(8) comments Back to story

Robert Braeking

There are two things that come out of the back of a chicken. One is eggs. The other is this proposal.

The unintended consequence will be that the cabs will drop off and pick up passengers on Port Industrial and create a bottle neck for traffic.

Craig Funni

Just another TAX. There is no justification to charge drivers $4.00 per entry other than to create a money grab. Way to go...

Ron Binkley

Money grab is correct!

Jack Reeves

This is the old "Octopus of The Gulf" raising it's head once again. The Port isn't targeting 1 person or entity; it targets everyone. That's what prompted the digging of the "ditch" to Houston's docks. Several years ago, they blocked a fellow from accessing his own property because several feet of his driveway were on their right of way. If they would focus on developing or refurbishing the resources they have, they wouldn't have to come up with these oppressive policies. They don't understand that without all of the peripheral businesses who support their "love boats", they dry up in nothing flat.

Joshua Moore

That's a dumb tariff that is only going to burden people in the strand. If they really want to raise more revenue, they should develop more space for layberths, which would generate far more money than some token taxi tariff.

Wayne D Holt

This is a case of doing what you can get away with rather than what is right. Just consider that with all the hoohah made about our cruise ship Nirvana here, the Port thinks pilfering nickels and dimes from those who bring the passengers to the destination is a sterling idea. It's not like those drivers enjoy some wide profit margin...like a port director would enjoy, for example.

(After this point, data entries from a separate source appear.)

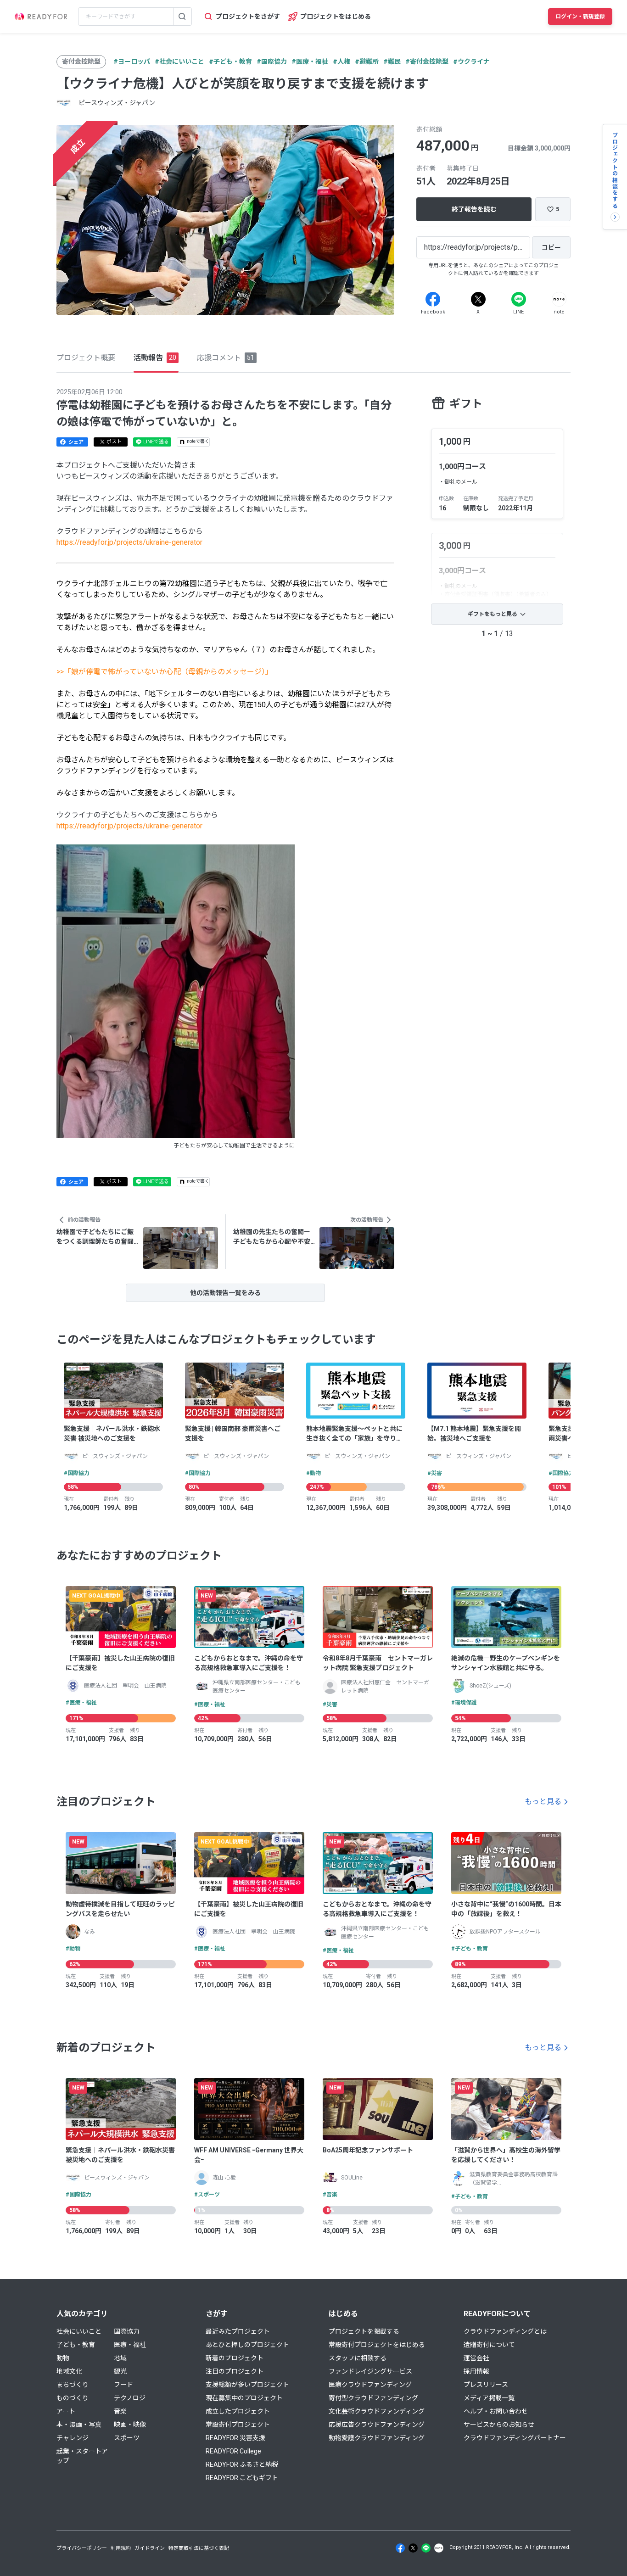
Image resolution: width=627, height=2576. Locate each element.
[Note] (559, 299)
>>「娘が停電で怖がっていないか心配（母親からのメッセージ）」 (164, 671)
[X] (478, 299)
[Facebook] (432, 299)
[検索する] (182, 16)
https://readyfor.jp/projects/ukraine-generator (129, 542)
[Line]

I hope Uber and Lyft drivers have a sign prominently posted in their vehicles reading: You may thank the Port of Galveston for your ride costing $4.00 more than I wanted to charge you."

Charlotte O'rourke

“The port operates nearly 4,000 parking spaces on its property. Those spaces generated about $8.1 million in revenue in 2019. Parking revenues at the port have increased substantially over the past five years. In 2015, parking generated about $6.31 million.”

The problem with this analysis statement is the board needs to determine if it has increased parking market share and actual profits. Since the port raised the parking ticket price (e.g. $70 to $90), one would expect the operating revenue to increase, but with the additional new parking department, director position, and parking employees the question is: has the NET profit increased in this area? The board should also ask for the reports showing parking cars and cruise passenger ratios from 2015 through 2019 to determine progress on addressing the parking market share as the port has experienced a record number of passengers.

Miceal O'Laochdha

If the new "Director of Mobility" cannot answer the question of whether the $7.50 charge to taxis is an annual (one-time) fee or a per-pick-up (hundreds of times?) fee, suggest the POG return his salary to the budget; no need for this position to be filled.

Once they figure out how much they actually charge taxis, Lyft and Uber should pay the same fees.